Exercise requirements:
Write the entries out again exactly; any picture among them gets left out.
· · ·
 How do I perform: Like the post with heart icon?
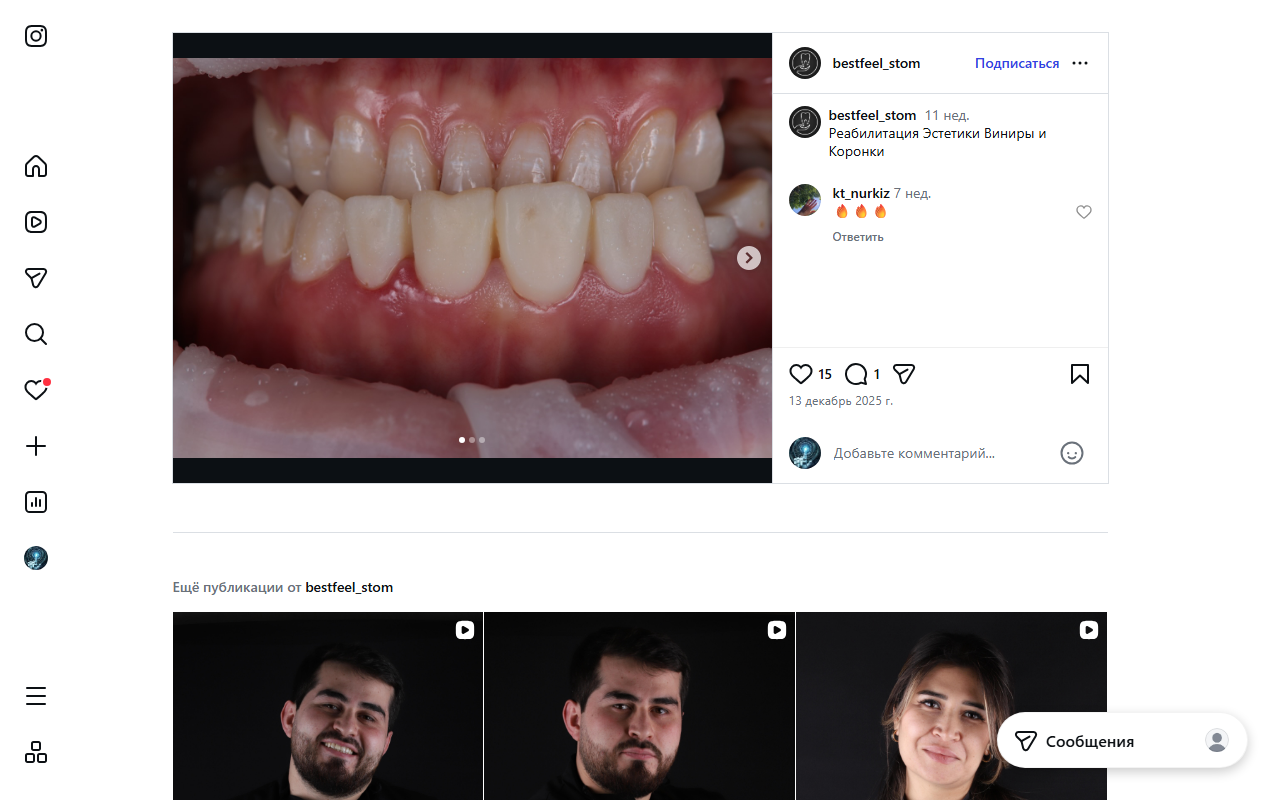801,374
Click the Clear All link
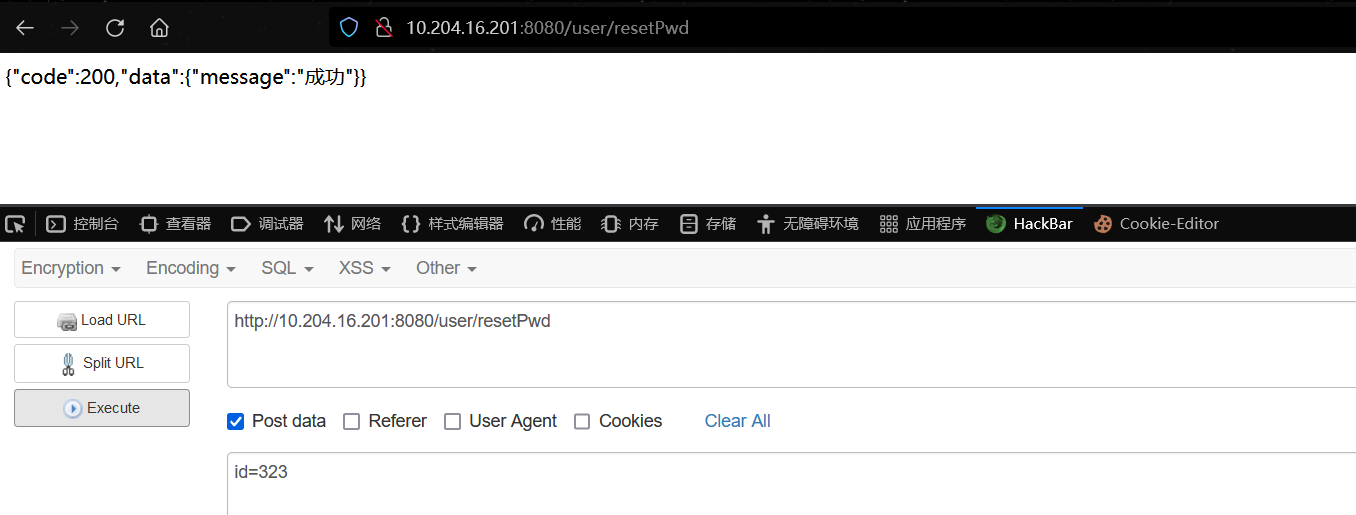The image size is (1356, 515). click(738, 421)
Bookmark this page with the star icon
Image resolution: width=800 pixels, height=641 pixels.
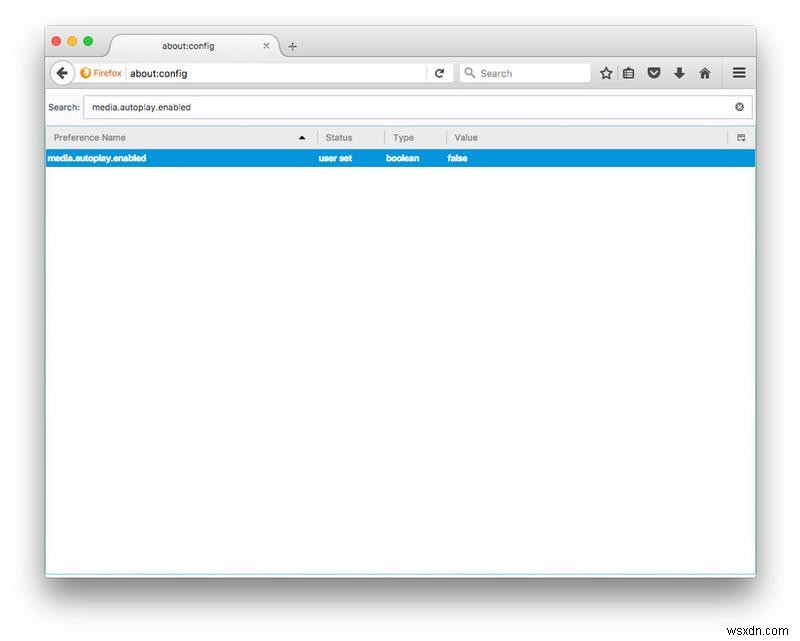pyautogui.click(x=605, y=72)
· · ·
Task output:
 How do I perform: Like the post with heart icon?
801,374
Click the Clear All link
The image size is (1356, 515). click(738, 421)
Bookmark this page with the star icon
Image resolution: width=800 pixels, height=641 pixels.
pyautogui.click(x=605, y=72)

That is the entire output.